One of the very first questions I got which is covered on page 2 of the manual, is “how do I create a new document”… Ok, the manual says right off the bat that when the program loads, you can begin since you are already in a new document. Then it covers clicking on the file menu, the new and the blank options with what to expect when you click on blank.
My favorite question so far today is, I clicked on Blank and there is nothing in the boxes… Lovely…
Very vivid problem, since that is what was supposed to happen. All items that should be empty are empty. My second favorite question would have to be “how do I add items to the document”, (another notated item in the manual), the least of my favorite is “how do I save the document in progress”, that one is a fun question since all the answer to them would be “you don’t, it is done for you automatically”.
I honetly think my mistake is that I made the system way to automated and way to easy to use. Is there such a problem?
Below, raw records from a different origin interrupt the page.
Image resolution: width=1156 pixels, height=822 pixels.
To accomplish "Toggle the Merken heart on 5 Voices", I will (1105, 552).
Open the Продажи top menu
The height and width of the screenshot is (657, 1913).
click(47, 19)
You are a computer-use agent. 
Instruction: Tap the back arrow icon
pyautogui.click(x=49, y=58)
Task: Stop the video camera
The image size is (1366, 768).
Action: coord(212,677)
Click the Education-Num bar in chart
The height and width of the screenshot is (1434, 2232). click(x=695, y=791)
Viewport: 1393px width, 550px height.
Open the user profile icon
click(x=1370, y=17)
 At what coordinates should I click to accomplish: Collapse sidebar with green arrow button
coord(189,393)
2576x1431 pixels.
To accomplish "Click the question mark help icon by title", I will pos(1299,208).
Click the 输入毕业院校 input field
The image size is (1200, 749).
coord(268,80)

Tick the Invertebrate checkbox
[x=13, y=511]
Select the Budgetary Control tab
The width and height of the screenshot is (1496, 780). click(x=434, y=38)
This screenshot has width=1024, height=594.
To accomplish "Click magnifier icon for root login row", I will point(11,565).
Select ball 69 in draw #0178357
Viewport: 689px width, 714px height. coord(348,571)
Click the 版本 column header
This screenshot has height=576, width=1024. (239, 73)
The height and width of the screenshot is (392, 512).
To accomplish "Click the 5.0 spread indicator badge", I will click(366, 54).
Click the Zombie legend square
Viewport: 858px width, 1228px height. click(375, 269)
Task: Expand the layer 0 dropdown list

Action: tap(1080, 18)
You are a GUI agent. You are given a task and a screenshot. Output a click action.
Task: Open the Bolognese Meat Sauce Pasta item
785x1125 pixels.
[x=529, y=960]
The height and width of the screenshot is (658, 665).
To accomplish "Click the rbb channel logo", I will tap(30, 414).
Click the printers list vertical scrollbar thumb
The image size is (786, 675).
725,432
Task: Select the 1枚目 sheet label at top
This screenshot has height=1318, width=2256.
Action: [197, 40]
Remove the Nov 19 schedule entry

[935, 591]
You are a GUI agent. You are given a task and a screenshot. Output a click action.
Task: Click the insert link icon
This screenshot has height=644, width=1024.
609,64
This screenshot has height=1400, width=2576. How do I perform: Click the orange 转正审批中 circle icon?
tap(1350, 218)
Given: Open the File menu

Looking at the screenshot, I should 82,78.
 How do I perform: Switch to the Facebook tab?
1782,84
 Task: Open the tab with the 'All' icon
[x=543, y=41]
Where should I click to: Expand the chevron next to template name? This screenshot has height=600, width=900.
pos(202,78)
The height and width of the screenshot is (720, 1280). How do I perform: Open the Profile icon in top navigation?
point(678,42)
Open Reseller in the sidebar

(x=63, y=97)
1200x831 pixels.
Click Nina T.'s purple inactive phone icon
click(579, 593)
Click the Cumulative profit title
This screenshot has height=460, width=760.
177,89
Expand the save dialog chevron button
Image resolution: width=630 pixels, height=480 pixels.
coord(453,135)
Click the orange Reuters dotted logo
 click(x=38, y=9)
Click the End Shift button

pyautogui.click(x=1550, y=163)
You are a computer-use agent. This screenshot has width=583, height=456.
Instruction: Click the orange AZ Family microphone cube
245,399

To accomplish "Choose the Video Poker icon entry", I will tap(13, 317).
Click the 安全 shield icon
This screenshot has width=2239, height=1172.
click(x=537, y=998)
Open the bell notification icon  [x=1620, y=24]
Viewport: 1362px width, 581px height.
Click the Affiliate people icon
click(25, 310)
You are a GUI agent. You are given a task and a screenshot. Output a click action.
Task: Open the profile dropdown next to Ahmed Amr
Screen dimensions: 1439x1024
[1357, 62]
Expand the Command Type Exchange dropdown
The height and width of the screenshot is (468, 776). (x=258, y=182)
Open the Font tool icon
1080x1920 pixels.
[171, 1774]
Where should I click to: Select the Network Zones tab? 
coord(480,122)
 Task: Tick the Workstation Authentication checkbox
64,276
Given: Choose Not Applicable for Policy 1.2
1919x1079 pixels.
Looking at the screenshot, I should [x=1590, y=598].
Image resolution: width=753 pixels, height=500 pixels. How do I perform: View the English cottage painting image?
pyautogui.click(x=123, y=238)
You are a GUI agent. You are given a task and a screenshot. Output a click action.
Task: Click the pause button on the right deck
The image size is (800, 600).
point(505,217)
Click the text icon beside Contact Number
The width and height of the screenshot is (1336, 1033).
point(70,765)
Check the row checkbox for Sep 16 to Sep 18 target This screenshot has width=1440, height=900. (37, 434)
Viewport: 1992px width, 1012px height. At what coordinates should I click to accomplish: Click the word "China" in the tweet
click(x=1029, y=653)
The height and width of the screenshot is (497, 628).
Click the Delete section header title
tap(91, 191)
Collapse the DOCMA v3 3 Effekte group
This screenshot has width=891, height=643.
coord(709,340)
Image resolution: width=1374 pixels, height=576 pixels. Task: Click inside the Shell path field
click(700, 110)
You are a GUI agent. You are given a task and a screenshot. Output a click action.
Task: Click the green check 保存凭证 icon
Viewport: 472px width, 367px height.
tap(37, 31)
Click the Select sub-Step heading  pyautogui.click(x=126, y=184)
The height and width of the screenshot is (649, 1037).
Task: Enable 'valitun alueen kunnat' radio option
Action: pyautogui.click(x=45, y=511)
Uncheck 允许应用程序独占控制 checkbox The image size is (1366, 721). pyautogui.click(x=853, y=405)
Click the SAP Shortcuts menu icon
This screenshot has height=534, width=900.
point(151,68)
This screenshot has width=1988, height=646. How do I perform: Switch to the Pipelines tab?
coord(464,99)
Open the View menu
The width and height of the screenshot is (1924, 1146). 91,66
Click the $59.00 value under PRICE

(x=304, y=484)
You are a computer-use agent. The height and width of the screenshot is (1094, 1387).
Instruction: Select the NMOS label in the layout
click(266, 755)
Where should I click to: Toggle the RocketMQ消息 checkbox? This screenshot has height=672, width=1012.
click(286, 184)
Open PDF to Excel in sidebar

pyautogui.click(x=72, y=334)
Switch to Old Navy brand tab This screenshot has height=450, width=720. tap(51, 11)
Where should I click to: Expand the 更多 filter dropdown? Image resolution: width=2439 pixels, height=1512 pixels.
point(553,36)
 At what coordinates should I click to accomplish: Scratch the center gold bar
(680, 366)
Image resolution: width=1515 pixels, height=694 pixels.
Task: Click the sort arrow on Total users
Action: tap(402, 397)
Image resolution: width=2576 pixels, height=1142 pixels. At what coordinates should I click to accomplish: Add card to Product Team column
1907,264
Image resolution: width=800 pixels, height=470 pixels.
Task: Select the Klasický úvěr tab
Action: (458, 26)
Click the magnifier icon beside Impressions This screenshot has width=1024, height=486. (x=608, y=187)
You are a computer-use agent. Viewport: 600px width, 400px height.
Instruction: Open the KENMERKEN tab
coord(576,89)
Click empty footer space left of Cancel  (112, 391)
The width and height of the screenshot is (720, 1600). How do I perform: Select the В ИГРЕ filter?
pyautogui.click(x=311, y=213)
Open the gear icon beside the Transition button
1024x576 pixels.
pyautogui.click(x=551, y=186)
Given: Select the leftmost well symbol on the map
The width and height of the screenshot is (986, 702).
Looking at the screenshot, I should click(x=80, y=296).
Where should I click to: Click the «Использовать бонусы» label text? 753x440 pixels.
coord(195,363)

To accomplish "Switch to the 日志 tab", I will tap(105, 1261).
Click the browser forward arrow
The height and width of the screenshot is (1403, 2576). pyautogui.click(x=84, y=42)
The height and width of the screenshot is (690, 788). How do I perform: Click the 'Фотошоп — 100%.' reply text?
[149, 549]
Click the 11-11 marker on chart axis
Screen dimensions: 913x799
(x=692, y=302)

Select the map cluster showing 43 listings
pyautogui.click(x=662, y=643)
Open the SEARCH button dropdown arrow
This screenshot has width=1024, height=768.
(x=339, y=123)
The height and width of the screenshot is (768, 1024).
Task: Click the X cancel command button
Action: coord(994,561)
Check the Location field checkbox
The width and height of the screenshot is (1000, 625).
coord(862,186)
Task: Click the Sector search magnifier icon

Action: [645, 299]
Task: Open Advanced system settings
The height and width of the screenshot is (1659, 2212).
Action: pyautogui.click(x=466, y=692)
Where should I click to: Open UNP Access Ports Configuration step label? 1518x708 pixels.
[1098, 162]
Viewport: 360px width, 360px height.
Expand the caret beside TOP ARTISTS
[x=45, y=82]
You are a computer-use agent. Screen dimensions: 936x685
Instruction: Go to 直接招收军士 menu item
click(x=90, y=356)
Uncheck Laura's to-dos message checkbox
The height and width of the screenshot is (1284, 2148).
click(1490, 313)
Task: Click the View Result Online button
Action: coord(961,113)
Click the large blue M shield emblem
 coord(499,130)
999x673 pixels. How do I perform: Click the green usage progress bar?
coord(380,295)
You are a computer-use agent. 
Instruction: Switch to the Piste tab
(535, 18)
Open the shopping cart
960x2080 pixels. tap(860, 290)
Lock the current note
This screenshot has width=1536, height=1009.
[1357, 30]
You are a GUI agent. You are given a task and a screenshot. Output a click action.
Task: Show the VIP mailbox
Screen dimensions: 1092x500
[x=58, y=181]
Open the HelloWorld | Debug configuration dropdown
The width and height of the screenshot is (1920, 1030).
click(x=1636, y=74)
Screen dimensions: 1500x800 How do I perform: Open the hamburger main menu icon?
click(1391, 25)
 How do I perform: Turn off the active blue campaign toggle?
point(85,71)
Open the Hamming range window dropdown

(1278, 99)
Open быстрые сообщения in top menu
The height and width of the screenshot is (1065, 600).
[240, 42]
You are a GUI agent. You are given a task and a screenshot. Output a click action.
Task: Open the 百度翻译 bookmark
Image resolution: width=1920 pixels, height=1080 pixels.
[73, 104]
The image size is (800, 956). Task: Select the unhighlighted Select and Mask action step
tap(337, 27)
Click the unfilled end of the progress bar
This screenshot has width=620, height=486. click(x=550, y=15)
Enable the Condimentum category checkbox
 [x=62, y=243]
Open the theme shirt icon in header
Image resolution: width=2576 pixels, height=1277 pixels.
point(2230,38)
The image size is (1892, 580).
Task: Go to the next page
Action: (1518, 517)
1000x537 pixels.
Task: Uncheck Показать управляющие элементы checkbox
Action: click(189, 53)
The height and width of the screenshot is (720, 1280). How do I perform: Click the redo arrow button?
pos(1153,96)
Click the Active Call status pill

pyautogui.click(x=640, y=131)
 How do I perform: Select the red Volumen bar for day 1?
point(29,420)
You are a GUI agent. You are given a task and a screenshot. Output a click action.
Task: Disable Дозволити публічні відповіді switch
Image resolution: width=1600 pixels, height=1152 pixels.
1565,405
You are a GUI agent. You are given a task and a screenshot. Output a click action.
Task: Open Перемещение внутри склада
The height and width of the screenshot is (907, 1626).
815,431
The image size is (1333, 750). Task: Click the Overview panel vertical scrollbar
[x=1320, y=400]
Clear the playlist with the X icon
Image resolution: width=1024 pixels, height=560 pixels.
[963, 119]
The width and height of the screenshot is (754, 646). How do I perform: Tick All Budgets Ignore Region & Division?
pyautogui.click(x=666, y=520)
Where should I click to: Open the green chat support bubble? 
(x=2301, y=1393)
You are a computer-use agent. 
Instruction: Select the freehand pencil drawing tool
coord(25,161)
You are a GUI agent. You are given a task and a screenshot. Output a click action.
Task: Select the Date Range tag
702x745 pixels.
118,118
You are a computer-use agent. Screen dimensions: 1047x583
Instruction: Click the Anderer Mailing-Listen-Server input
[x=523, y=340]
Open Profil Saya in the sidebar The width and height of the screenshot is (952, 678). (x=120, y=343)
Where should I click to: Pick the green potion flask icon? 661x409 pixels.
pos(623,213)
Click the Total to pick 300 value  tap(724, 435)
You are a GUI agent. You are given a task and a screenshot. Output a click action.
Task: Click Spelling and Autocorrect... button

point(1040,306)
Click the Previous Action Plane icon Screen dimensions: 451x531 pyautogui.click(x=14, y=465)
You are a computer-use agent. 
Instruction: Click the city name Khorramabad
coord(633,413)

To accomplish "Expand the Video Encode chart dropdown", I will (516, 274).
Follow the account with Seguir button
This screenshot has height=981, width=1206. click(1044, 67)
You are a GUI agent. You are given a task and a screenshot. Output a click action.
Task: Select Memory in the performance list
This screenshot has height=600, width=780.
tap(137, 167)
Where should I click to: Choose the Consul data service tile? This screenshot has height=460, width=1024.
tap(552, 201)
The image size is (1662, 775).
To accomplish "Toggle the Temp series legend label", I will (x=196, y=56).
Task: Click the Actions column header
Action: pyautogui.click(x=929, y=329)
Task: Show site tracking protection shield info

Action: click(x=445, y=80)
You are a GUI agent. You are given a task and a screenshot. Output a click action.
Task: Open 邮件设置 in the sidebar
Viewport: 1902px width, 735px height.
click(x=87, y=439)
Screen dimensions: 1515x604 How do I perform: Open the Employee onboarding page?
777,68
Honestly, I don’t think it’s so much that the user might not actually read the thing is what makes manual writing such a tiresome task.
The problem seems to be more about people who view themselves as intelligent being force to dumb down what they know in layman’s terms so anyone can understand it. In some sense, one might consider the task demeaning, as it forces them to both think like and consort with people they feel are less intelligent than they are.
For example, are you one of those people who often end up being the computer fix it tech for your entire family? After a few years, the task grates on the nerves as it wastes your precious time having to explain how to bring up a certain window, empty the trash or make some icon “go away”.
i don’t blame developers for not wanting to document their own software. But really, who else actually knows how it works besides you? Without you personally providing support, a lot of users would end up lost or frustrated to the point that they just give up on using your program. It’s an evil that must be done for the sake of completion. Even if no one reads it, the fact that a manual even exist will make the user a lot more comfortable with your software.
I think one of the hardest issues with any documentation, manual or text book is making the material relevant before one is finished reading.
The only manual I can ever think of having read was the Unity manual, and that was because I wanted to get into the application and know what I was doing, but I couldn’t spend time on the box. My train commute could only be filled with paper printouts, so I actually read a manual. :shock:
But it didn’t help. When I got done, I didn’t know what I was doing. It still doesn’t help. I still don’t know what I’m doing…
… or do I?
Learning anything takes that magic mix of education (self or otherwise) and practice. I’m so glad I did read that manual, because when I’m stumped I sometimes know where to look, and when re-reading some part of it, it can suddenly make sense and sticks. Reading the manual didn’t tell me how to build a game in Unity. It did, however, give me some of the many building blocks I needed, and am still needing and accumulating, to be able to master this application.
It’s very hard to write a manual that covers all of the aspects that are needed, and that is relevant to the problem at hand as the user plows head first into a new application.
In this era of constant unrelenting change - even for the better - people just want to move on and be productive. This often means that an employee doesn’t want to learn an entire new application. They just want to have their immediate problem solved, and solved fast. Unfortunately this usually means a trip to the help desk or opening a ticket rather than stabbing at a manual for a solution, and for the poor bastard that has to man it, it’s a nightmare.